*** RECORDS PROVIDED Section Begins ***
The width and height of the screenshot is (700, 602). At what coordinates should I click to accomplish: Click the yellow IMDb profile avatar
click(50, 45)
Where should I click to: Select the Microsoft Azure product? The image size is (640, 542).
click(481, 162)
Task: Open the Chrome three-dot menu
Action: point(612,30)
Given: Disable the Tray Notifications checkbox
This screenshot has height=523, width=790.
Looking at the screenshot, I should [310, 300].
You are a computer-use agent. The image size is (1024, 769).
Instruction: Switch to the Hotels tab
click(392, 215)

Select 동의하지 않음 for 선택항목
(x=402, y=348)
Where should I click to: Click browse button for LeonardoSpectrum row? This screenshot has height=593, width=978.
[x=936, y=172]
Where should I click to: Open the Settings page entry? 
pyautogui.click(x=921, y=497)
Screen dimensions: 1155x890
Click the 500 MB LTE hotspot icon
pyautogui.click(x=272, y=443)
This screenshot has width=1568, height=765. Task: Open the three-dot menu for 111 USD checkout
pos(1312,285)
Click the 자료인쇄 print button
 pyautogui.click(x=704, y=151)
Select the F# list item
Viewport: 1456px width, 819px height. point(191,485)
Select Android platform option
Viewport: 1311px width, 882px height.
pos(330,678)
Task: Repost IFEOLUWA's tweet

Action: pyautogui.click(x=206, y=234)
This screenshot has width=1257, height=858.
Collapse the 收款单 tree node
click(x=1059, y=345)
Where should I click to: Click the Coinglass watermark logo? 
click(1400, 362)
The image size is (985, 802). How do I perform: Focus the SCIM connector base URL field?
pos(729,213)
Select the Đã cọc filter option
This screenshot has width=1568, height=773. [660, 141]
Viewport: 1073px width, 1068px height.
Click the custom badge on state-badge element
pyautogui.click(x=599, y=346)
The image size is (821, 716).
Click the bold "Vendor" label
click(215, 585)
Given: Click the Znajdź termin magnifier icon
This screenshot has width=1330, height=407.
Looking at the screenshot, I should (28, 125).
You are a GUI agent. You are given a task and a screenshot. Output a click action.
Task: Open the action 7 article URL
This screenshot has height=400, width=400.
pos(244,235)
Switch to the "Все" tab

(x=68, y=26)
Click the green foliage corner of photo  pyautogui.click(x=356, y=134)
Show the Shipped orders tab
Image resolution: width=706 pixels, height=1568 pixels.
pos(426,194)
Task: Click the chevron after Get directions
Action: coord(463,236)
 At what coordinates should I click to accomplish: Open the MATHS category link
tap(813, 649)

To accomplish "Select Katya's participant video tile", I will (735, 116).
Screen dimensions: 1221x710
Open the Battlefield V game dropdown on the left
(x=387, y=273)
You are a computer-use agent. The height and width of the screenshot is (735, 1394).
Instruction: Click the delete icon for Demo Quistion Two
*** RECORDS PROVIDED Section Ends ***
-- TASK --
Set down all of the entries exactly, please.

-- THE COMPLETED TASK --
The width and height of the screenshot is (700, 602). At what coordinates should I click to accomplish: Click the yellow IMDb profile avatar
click(50, 45)
Where should I click to: Select the Microsoft Azure product? The image size is (640, 542).
click(481, 162)
Task: Open the Chrome three-dot menu
Action: point(612,30)
Given: Disable the Tray Notifications checkbox
This screenshot has height=523, width=790.
Looking at the screenshot, I should [310, 300].
You are a computer-use agent. The image size is (1024, 769).
Instruction: Switch to the Hotels tab
click(392, 215)

Select 동의하지 않음 for 선택항목
(x=402, y=348)
Where should I click to: Click browse button for LeonardoSpectrum row? This screenshot has height=593, width=978.
[x=936, y=172]
Where should I click to: Open the Settings page entry? 
pyautogui.click(x=921, y=497)
Screen dimensions: 1155x890
Click the 500 MB LTE hotspot icon
pyautogui.click(x=272, y=443)
This screenshot has width=1568, height=765. Task: Open the three-dot menu for 111 USD checkout
pos(1312,285)
Click the 자료인쇄 print button
 pyautogui.click(x=704, y=151)
Select the F# list item
Viewport: 1456px width, 819px height. point(191,485)
Select Android platform option
Viewport: 1311px width, 882px height.
pos(330,678)
Task: Repost IFEOLUWA's tweet

Action: pyautogui.click(x=206, y=234)
This screenshot has width=1257, height=858.
Collapse the 收款单 tree node
click(x=1059, y=345)
Where should I click to: Click the Coinglass watermark logo? 
click(1400, 362)
The image size is (985, 802). How do I perform: Focus the SCIM connector base URL field?
pos(729,213)
Select the Đã cọc filter option
This screenshot has width=1568, height=773. [660, 141]
Viewport: 1073px width, 1068px height.
Click the custom badge on state-badge element
pyautogui.click(x=599, y=346)
The image size is (821, 716).
Click the bold "Vendor" label
click(215, 585)
Given: Click the Znajdź termin magnifier icon
This screenshot has width=1330, height=407.
Looking at the screenshot, I should (28, 125).
You are a GUI agent. You are given a task and a screenshot. Output a click action.
Task: Open the action 7 article URL
This screenshot has height=400, width=400.
pos(244,235)
Switch to the "Все" tab

(x=68, y=26)
Click the green foliage corner of photo  pyautogui.click(x=356, y=134)
Show the Shipped orders tab
Image resolution: width=706 pixels, height=1568 pixels.
pos(426,194)
Task: Click the chevron after Get directions
Action: coord(463,236)
 At what coordinates should I click to accomplish: Open the MATHS category link
tap(813, 649)

To accomplish "Select Katya's participant video tile", I will (735, 116).
Screen dimensions: 1221x710
Open the Battlefield V game dropdown on the left
(x=387, y=273)
You are a computer-use agent. The height and width of the screenshot is (735, 1394).
Instruction: Click the delete icon for Demo Quistion Two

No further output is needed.